Entre os elementos específicos estão uma pintura perolizada Madreperla Semi-Gloss, rodas claras e uma configuração interna desenvolvida especialmente para o automóvel, incluindo acabamento em couro metálico Perla Le Mans.

Na prática, não se trata simplesmente do primeiro Luce que saiu da linha de produção, mas de um exemplar único criado para marcar o início de um dos capítulos mais importantes — e controversos — da história recente da Ferrari.

O primeiro Ferrari totalmente elétrico

O Luce ocupa uma posição inédita dentro da fabricante de Maranello. Ele é o primeiro automóvel totalmente elétrico de produção da Ferrari e também rompe outras convenções da marca ao adotar configuração de quatro portas e capacidade para cinco ocupantes.

O projeto ainda ganhou enorme repercussão pela participação do designer Jony Ive, ex-chefe de design da Apple e um dos nomes ligados à criação da identidade visual de produtos como iPhone e Mac.

Ive trabalhou no projeto por meio da LoveFrom, empresa de design que fundou com Marc Newson. A proposta incluiu uma abordagem que mistura comandos físicos e recursos digitais no interior do veículo.

Um Ferrari que provocou polêmica antes mesmo de chegar às ruas

O Luce foi apresentado em maio de 2026 e imediatamente dividiu opiniões. Seu desenho, proporções e própria proposta elétrica foram considerados uma ruptura particularmente radical com a imagem construída pela Ferrari em torno dos motores a combustão e dos tradicionais esportivos de dois lugares.

A reação chegou ao mercado financeiro: as ações da Ferrari chegaram a cair mais de 8% no pregão seguinte à apresentação do veículo.

Ainda assim, a recepção comercial parece ter seguido direção diferente. Segundo informações publicadas pelo Financial Times, a Ferrari tinha como objetivo comercializar perto de 500 unidades do Luce em 2026, e a demanda teria sido suficiente para atingir a meta anual pouco tempo depois do lançamento.

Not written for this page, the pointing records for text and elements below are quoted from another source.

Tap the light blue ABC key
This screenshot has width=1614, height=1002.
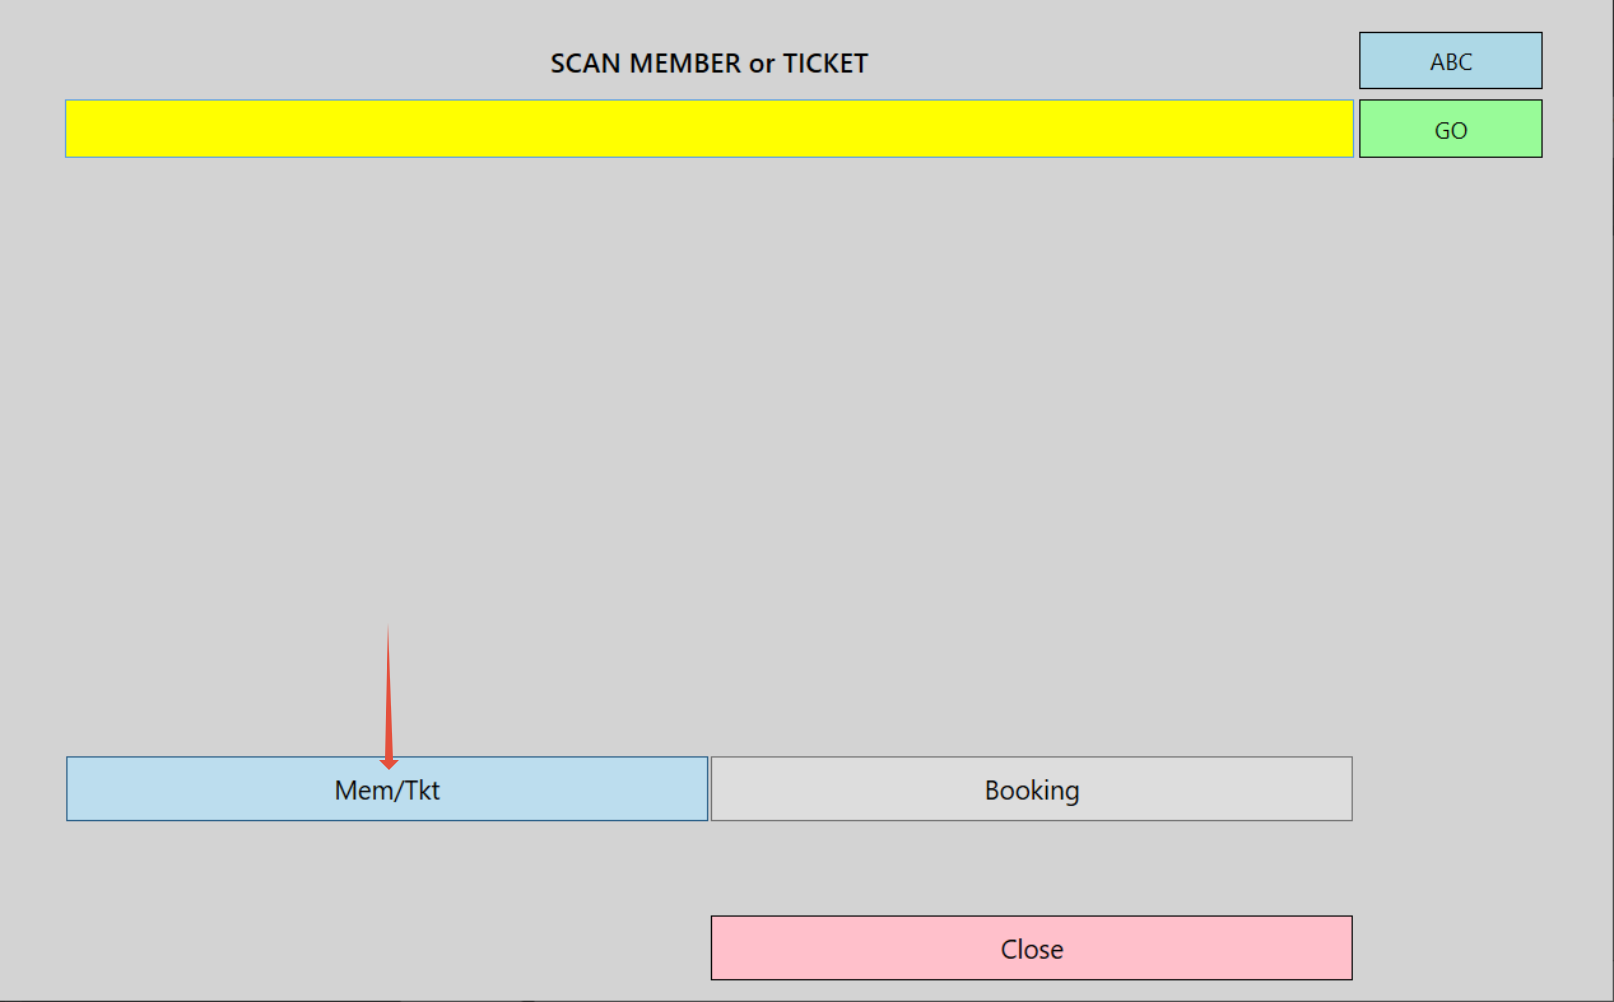(x=1450, y=61)
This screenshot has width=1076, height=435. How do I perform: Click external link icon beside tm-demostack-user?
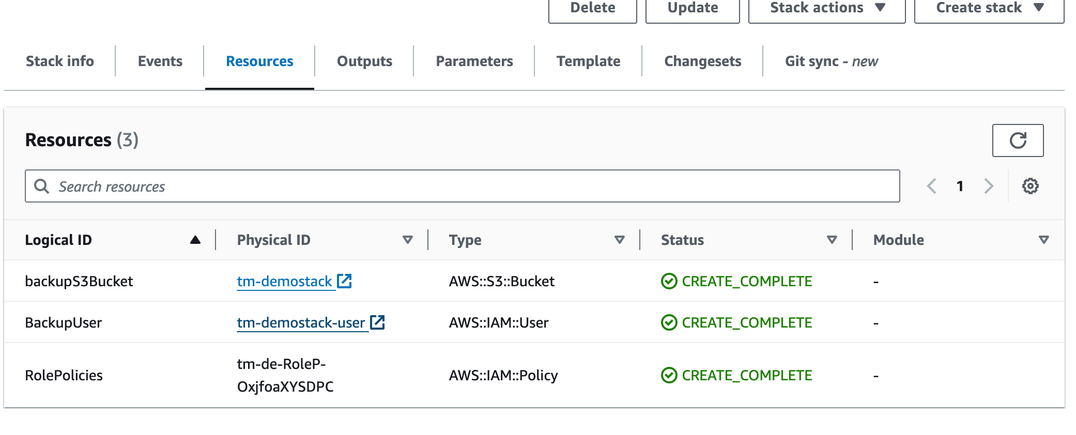pyautogui.click(x=377, y=322)
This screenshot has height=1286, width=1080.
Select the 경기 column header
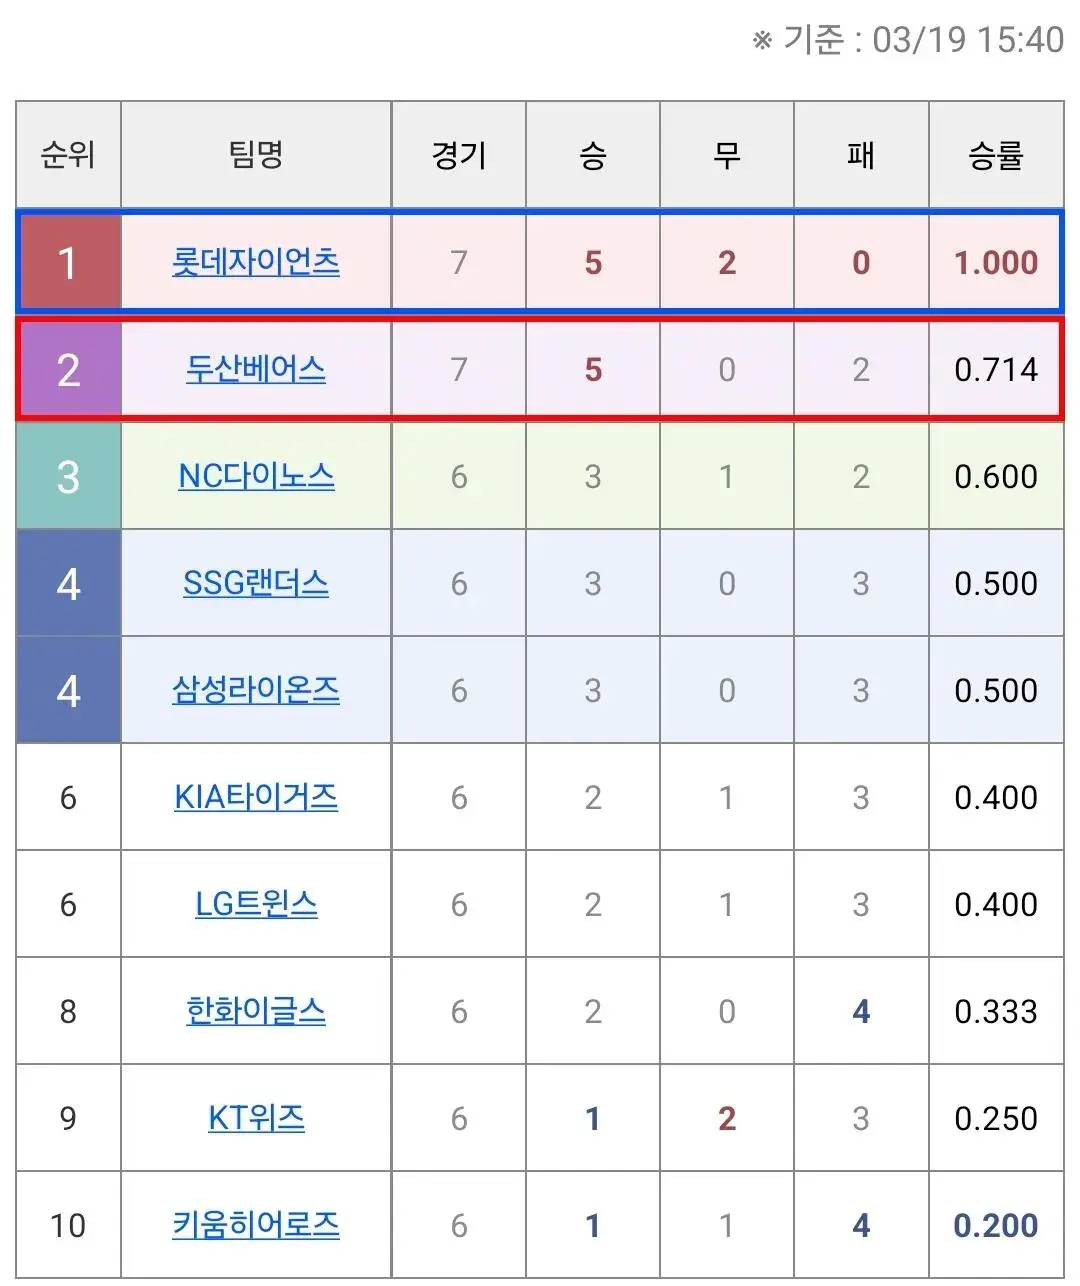(458, 155)
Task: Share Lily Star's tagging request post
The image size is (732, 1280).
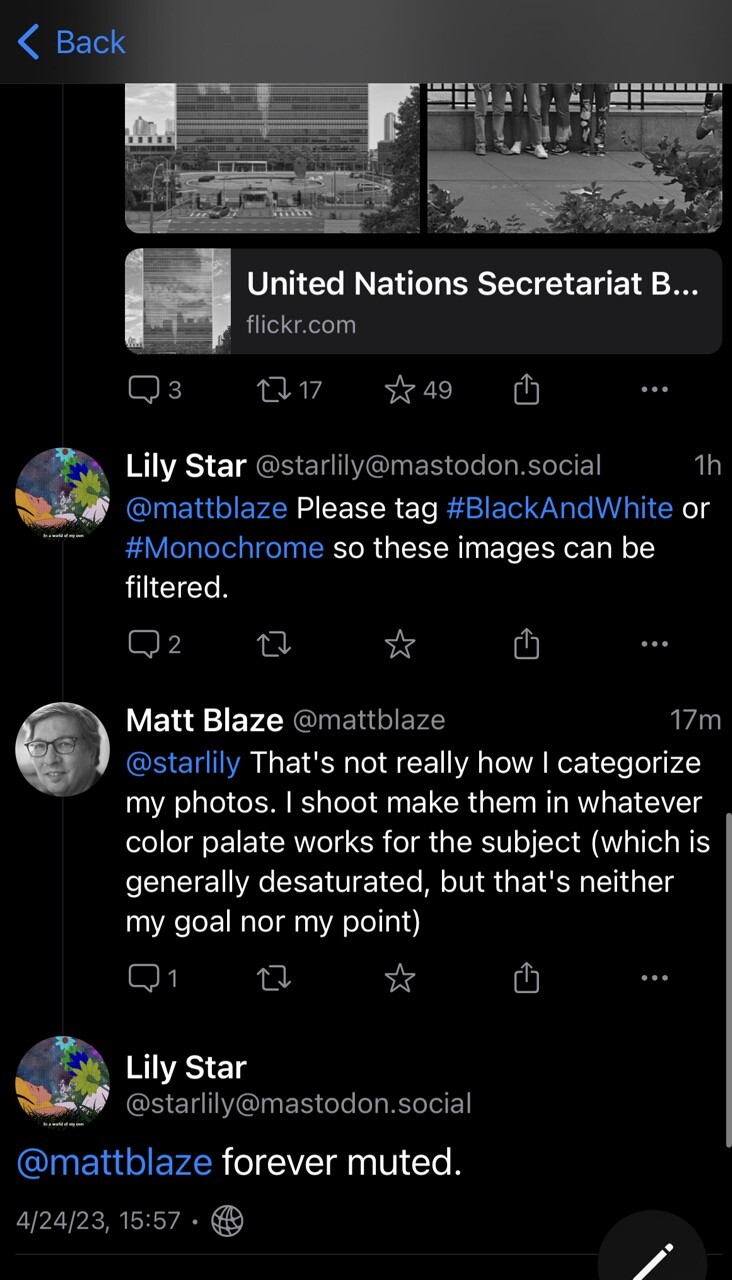Action: 526,645
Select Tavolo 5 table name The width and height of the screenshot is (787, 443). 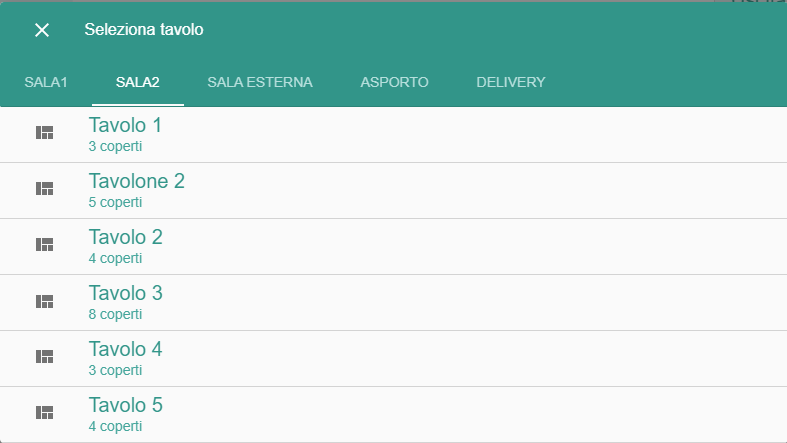pos(125,405)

US$ 40 milhões que irão para projetos educacionais

Existe ainda outro elemento fundamental por trás do valor alcançado: o leilão teve finalidade beneficente.

A Ferrari destinou o Chassis 0 à venda para arrecadar recursos para a Ferrari Foundation. O dinheiro será direcionado a iniciativas educacionais nos Estados Unidos e em outros projetos apoiados pela fundação.

Isso significa que o resultado de US$ 40 milhões não representa simplesmente o preço de mercado de um Ferrari Luce. A combinação de caráter beneficente, exclusividade absoluta, personalização Tailor Made e importância histórica do Chassis 0 criou uma situação praticamente impossível de reproduzir em um exemplar convencional.

Um novo capítulo para os colecionadores de Ferrari

O resultado também mostra como o mercado de carros colecionáveis está deixando de olhar apenas para modelos históricos.

Durante décadas, os maiores valores ficaram concentrados principalmente em Ferraris clássicos com pedigree em competições ou produção extremamente limitada. O Luce inverte parcialmente essa lógica: um automóvel novo e elétrico conseguiu entrar imediatamente para a história dos grandes leilões.

O fato de ser o primeiro exemplar do primeiro Ferrari totalmente elétrico provavelmente teve peso decisivo.

Mesmo cercado por controvérsias desde a apresentação, o Luce conseguiu algo que poucos carros recém-lançados alcançam: transformar sua estreia em um acontecimento histórico para o mercado de colecionadores.

E, por US$ 40 milhões, o Chassis 0 já nasceu com uma posição bastante particular na história da Ferrari.